◆ About this exercise
Run through the records and show each line that includes the string "computer".

◆ Available records
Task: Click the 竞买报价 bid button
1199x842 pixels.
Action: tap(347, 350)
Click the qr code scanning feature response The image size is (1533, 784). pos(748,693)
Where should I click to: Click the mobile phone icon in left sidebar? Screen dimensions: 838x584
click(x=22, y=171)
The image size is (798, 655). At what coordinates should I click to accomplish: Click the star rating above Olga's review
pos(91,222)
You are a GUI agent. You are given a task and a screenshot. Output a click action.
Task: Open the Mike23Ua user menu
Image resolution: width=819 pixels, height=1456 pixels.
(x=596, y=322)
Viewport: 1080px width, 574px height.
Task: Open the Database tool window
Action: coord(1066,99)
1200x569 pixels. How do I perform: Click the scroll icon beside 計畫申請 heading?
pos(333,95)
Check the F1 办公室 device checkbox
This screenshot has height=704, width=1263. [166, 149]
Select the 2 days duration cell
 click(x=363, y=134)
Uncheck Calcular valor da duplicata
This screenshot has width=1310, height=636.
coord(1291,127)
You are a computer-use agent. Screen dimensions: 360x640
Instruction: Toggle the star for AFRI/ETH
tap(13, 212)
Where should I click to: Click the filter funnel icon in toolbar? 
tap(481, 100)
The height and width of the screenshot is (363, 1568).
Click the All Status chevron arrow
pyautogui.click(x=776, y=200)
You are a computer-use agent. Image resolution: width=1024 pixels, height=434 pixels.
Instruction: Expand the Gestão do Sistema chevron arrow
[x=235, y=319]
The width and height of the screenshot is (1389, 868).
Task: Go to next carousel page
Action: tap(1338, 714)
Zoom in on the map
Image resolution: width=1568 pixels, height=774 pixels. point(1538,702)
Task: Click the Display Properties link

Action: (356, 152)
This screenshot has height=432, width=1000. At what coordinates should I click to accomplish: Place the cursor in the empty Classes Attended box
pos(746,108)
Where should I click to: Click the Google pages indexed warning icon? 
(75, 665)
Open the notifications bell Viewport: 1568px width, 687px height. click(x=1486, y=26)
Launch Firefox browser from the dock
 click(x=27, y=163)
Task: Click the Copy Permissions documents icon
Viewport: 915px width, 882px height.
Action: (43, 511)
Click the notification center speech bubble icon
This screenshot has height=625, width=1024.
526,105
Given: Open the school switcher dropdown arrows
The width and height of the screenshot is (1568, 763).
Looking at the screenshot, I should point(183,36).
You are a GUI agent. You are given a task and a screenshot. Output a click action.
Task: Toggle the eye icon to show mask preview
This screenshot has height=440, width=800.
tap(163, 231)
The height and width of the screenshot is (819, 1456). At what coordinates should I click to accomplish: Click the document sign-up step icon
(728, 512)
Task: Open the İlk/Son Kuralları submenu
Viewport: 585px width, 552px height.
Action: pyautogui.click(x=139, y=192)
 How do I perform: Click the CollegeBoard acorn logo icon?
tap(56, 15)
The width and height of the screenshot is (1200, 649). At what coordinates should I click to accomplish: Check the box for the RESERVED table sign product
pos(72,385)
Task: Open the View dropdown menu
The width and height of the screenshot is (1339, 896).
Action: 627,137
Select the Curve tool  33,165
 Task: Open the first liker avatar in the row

◆ Response to this exercise
You are a computer-use agent. Screen dimensions: 360x640
You are a computer-use agent. Image resolution: width=1024 pixels, height=434 pixels.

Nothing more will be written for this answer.